My mother and father say that she was an easy child, ever quiet and cooperative. Her steady attention would become her biggest asset: at two she would sit with my father one day and learn every letter of the alphabet; at four she would alter the course of my life forever - me, the yet unborn - by teaching the other children to read. Her teacher would call my father one day: did you know what she's doing? and resulting months of testing and observation would shape our educations, our expectations.

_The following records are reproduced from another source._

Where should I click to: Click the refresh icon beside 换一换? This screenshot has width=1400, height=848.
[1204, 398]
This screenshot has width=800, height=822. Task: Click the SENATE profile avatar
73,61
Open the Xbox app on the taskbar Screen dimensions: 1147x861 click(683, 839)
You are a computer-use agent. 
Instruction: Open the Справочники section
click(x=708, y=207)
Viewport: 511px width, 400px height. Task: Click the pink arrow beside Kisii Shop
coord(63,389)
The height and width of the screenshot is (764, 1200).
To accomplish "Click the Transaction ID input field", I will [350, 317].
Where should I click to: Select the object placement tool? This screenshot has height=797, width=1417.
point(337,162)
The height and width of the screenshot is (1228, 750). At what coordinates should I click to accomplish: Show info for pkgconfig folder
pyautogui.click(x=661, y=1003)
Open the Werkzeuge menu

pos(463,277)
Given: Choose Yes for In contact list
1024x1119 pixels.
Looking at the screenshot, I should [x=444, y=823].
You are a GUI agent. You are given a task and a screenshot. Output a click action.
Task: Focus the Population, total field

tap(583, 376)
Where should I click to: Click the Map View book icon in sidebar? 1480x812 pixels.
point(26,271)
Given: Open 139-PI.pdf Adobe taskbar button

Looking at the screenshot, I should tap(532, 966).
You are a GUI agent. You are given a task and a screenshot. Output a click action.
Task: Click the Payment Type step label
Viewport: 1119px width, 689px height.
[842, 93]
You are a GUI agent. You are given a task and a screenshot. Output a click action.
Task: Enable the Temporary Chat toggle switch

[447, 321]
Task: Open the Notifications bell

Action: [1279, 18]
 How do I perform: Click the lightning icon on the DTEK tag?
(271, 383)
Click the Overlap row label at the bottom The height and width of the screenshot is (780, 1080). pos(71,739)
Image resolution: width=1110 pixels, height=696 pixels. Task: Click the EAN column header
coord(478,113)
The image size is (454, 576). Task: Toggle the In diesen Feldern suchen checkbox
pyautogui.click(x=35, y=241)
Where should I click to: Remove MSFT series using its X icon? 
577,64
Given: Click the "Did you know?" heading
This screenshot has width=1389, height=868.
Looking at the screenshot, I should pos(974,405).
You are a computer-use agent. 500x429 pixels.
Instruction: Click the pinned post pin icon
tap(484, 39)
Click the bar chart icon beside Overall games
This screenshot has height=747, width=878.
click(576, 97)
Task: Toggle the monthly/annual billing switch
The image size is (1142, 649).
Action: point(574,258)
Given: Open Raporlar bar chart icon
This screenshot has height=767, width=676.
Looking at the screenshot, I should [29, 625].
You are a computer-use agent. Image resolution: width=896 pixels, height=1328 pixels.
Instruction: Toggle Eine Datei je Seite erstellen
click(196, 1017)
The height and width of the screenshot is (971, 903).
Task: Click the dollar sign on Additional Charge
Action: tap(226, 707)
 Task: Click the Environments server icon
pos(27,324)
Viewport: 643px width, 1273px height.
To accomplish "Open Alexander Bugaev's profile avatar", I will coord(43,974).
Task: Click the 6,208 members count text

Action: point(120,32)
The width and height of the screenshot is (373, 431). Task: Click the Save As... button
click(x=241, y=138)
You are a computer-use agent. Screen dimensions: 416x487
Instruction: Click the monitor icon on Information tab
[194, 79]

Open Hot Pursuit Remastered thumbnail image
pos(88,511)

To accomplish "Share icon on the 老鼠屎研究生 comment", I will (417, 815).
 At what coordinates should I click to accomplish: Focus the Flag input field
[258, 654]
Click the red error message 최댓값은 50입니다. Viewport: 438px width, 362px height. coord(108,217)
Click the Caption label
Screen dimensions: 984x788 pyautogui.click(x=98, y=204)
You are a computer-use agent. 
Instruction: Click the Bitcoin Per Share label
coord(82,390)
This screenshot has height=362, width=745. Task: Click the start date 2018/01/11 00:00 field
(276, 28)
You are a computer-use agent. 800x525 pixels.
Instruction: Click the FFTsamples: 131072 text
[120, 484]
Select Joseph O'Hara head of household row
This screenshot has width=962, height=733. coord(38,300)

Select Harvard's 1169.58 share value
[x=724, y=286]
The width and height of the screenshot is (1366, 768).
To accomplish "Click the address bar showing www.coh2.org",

I worshiped every breath she took, tagging along on walks with dogs and expeditions through literature. I would copy every move she made, read every book she read; I would emulate her gestures and retell her jokes in the hopes that I could capture the essence of her easy humor (I never could). I would love her the way a dog loves its master and she in turn would be abominably cruel in her efforts to shake me. These early years of torment would be replaced, later, as I grew into a semblance of a human being - she would teach me then about God, about love, what it meant to be a family when the family is gone, raising me when our mother left for school and our father knew little more about educating children than imparting them with endless facts. She would question first, but more thoughtfully, less loudly, generating a wake for me to ride upon, a preformed reputation at school that I could slide into without trouble. They would think the best of me because they thought the best of her.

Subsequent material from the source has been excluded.